▶ PROVIDED RECORDS:
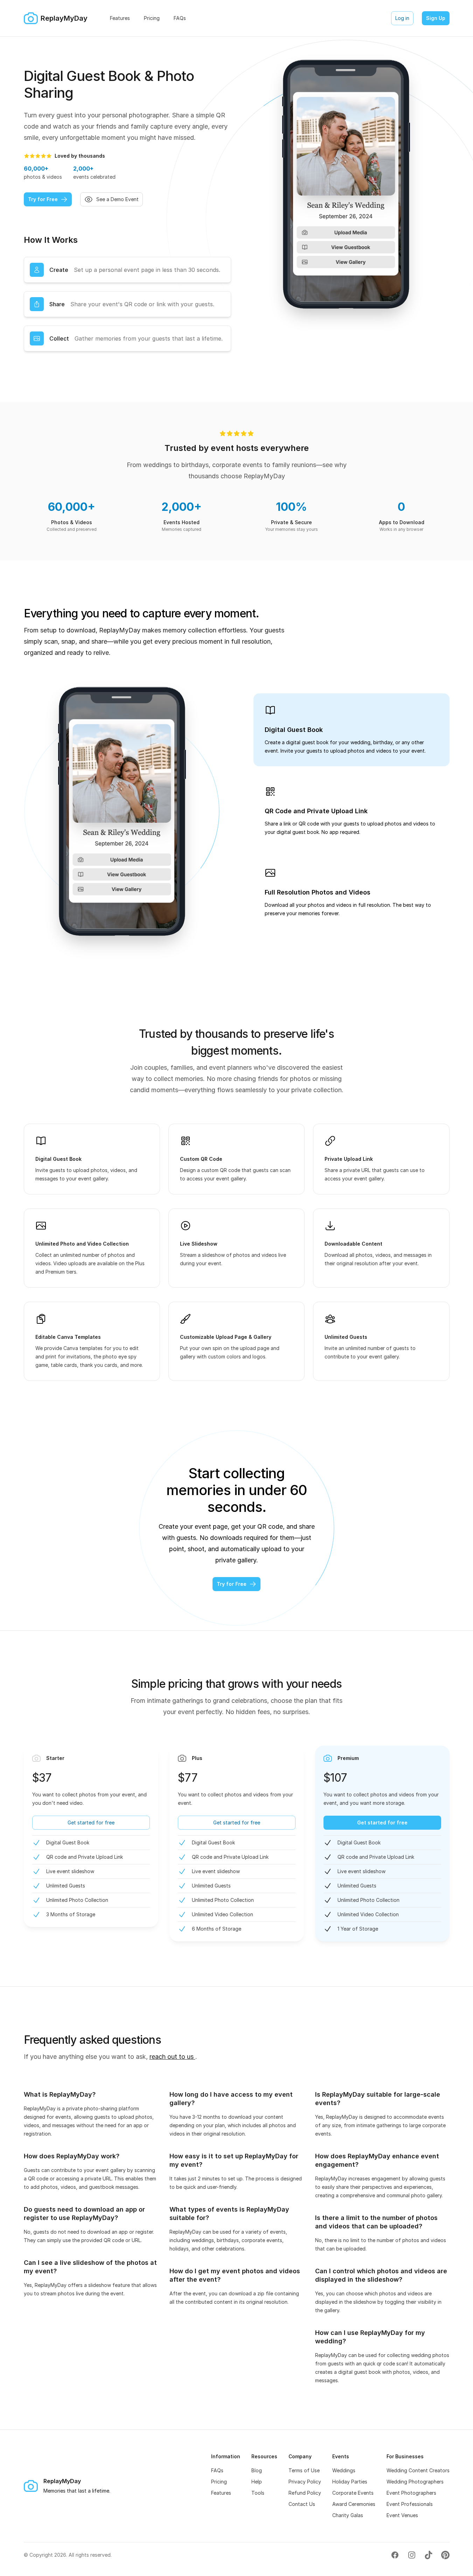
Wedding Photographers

...

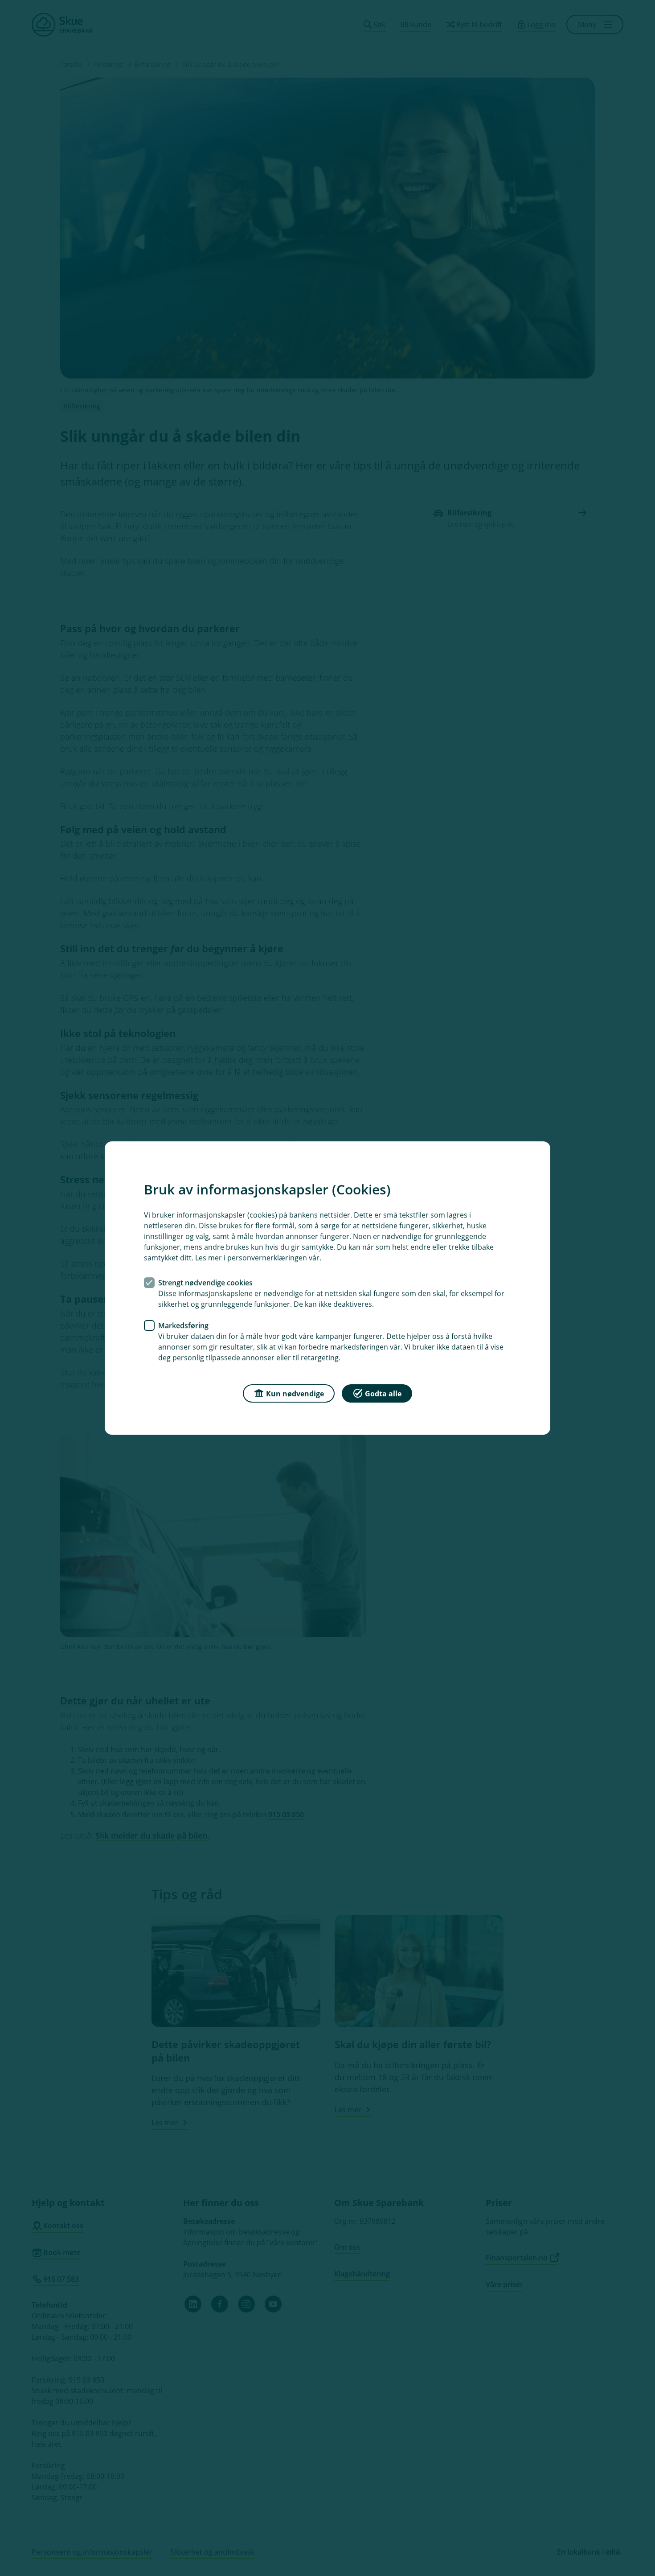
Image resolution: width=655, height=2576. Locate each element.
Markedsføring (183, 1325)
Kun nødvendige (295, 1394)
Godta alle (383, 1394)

==

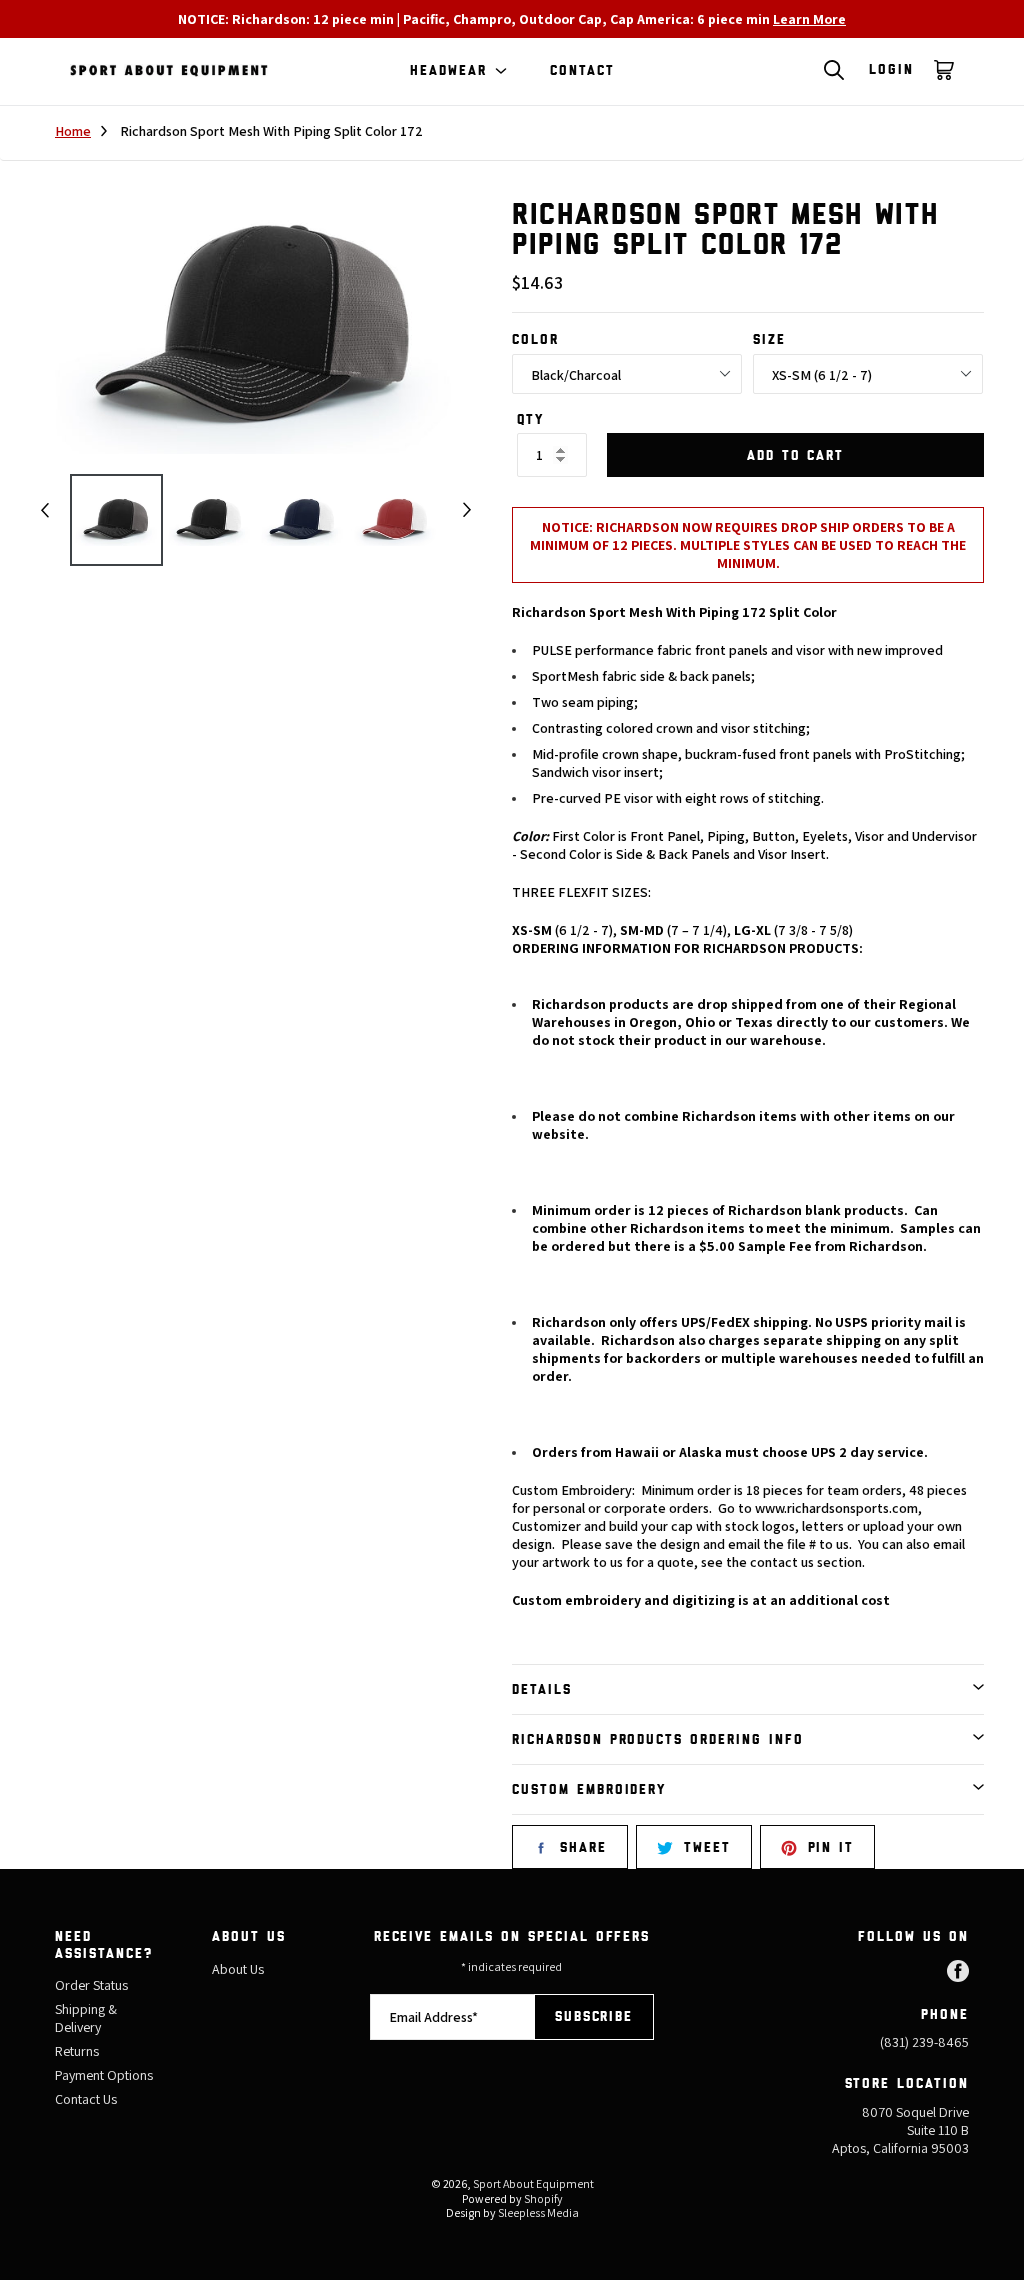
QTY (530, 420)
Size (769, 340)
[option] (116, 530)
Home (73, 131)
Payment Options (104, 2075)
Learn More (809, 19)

▶ HOW TO COMPLETE THIS TASK:
Word for word, restate the lines above from the line containing "QTY (530, 420)" through the line containing "Learn More (809, 19)", with both included and nothing else.

▶ FINISHED EXERCISE:
QTY (530, 420)
Size (769, 340)
[option] (116, 530)
Home (73, 131)
Payment Options (104, 2075)
Learn More (809, 19)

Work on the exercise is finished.